** Begin Available data **

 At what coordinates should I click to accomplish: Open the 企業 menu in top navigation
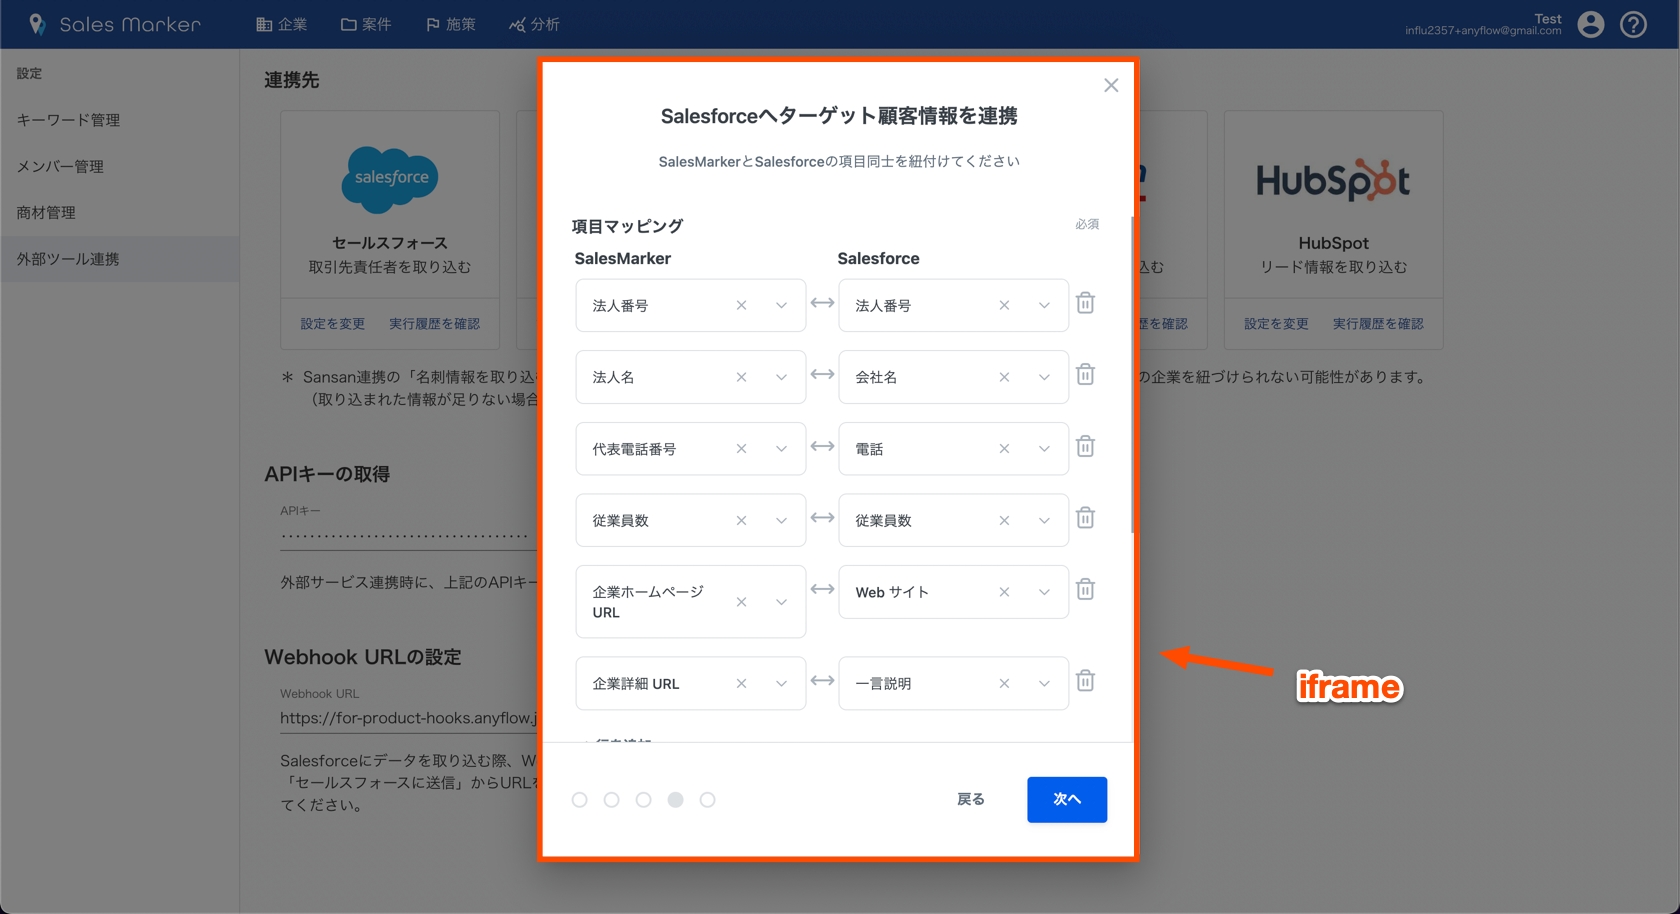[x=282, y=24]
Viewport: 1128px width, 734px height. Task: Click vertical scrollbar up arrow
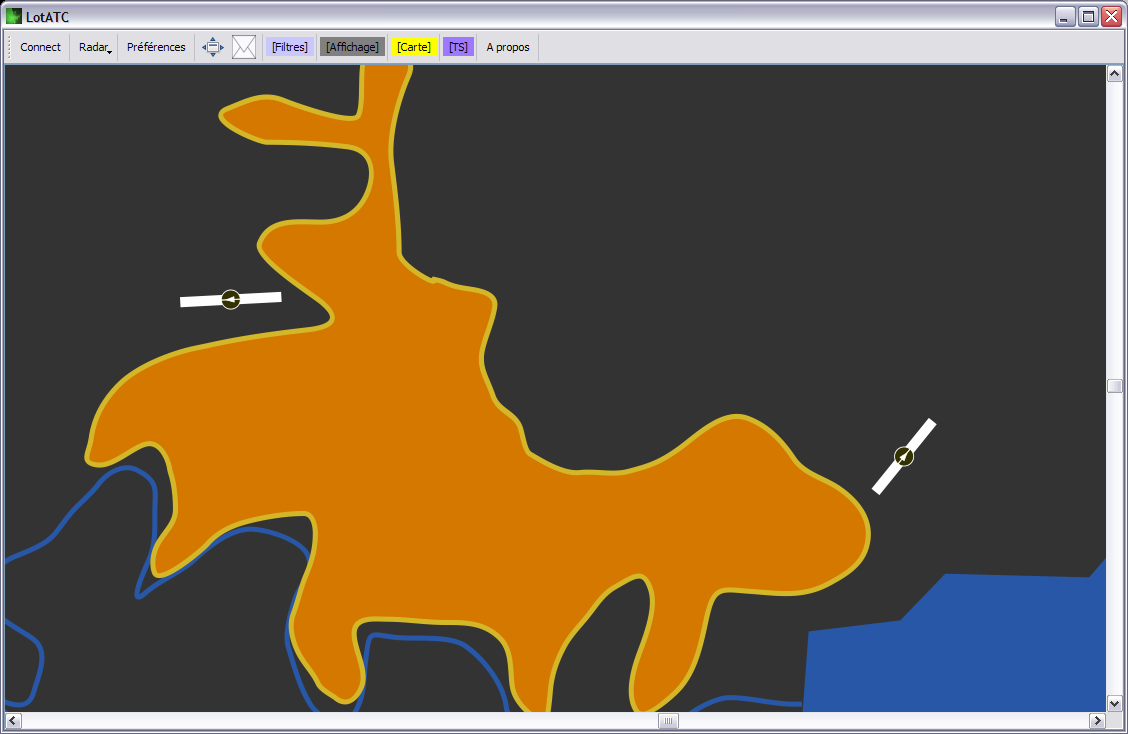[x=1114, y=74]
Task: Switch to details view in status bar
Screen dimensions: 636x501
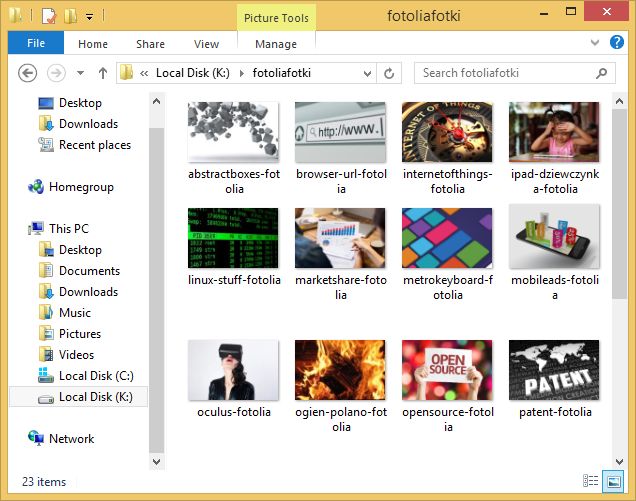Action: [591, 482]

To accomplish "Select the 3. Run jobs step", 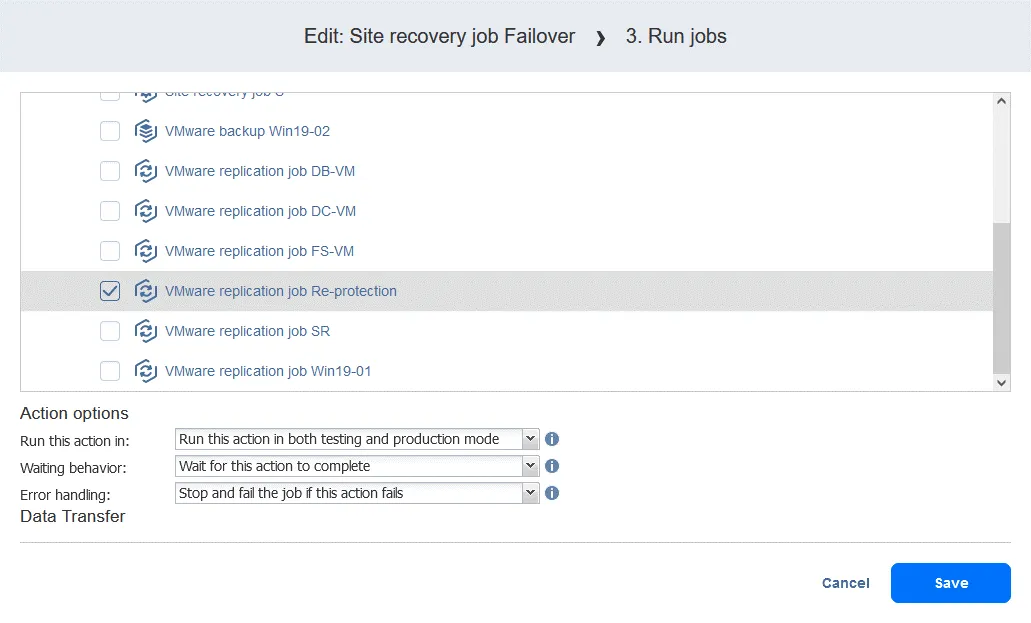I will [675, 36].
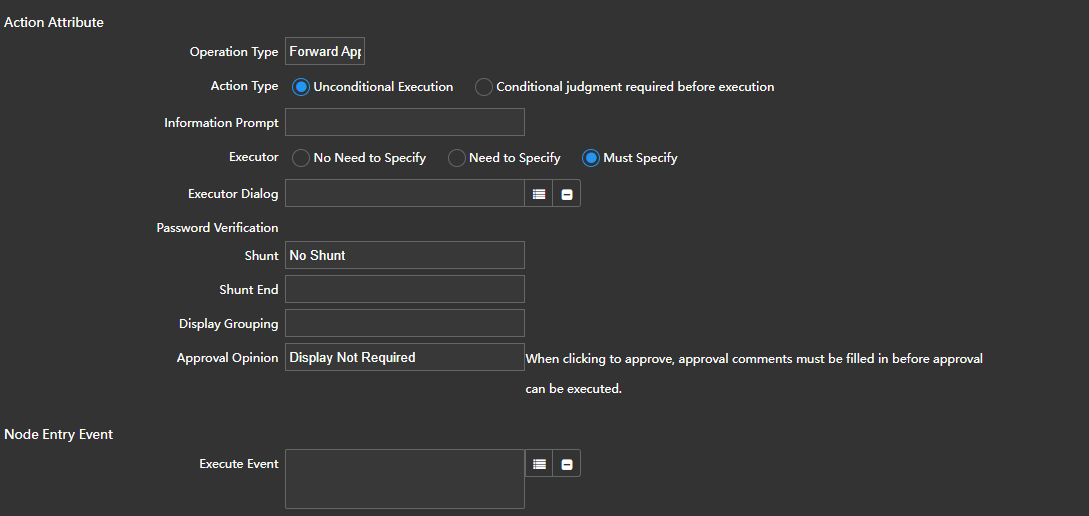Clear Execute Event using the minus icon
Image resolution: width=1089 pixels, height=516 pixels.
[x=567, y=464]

** End Available data **
** Begin Available data **

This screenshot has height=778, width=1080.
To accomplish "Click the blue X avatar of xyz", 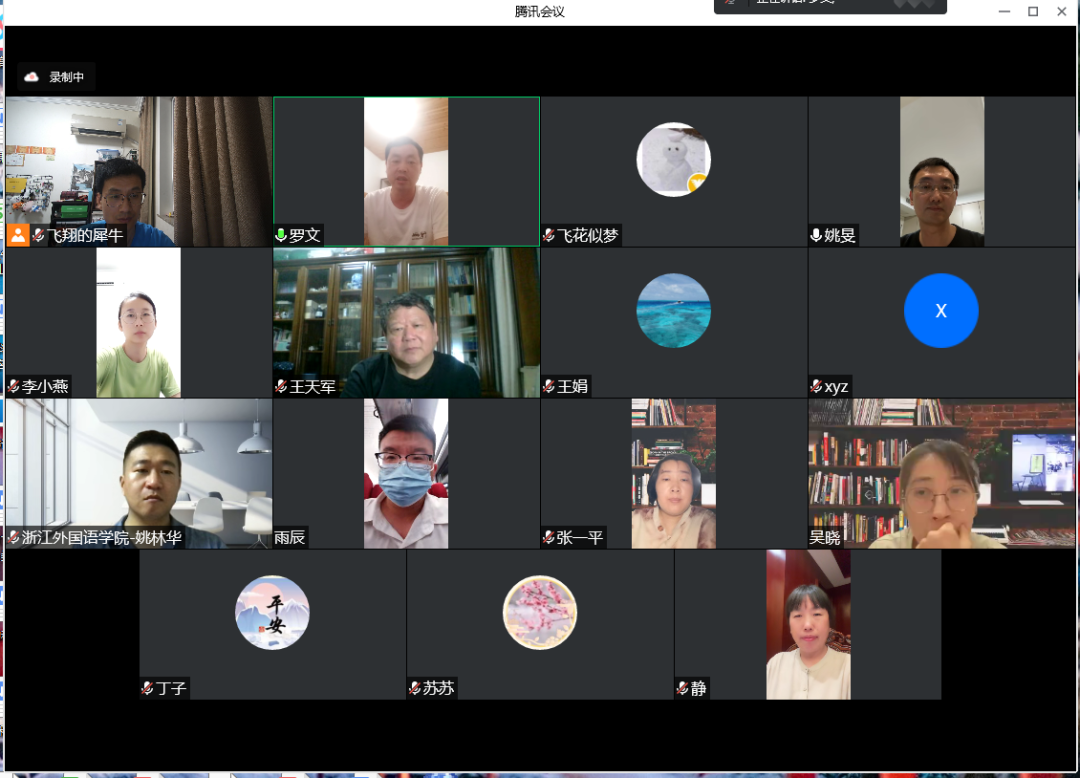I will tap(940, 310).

** End Available data **

## Stated problem
Rewrite the data starting at the line that contains "At what coordinates" and ending at the line that contains "Action: [591, 482]", with "status bar" replaced by "bottom bar" and nothing else changed. Leave the pictures out of your answer.

## Task answer
 At what coordinates should I click to accomplish: Open the 企業 menu in top navigation
[x=282, y=24]
Viewport: 1128px width, 734px height. Task: Click vertical scrollbar up arrow
[x=1114, y=74]
Task: Switch to details view in bottom bar
Screen dimensions: 636x501
Action: [591, 482]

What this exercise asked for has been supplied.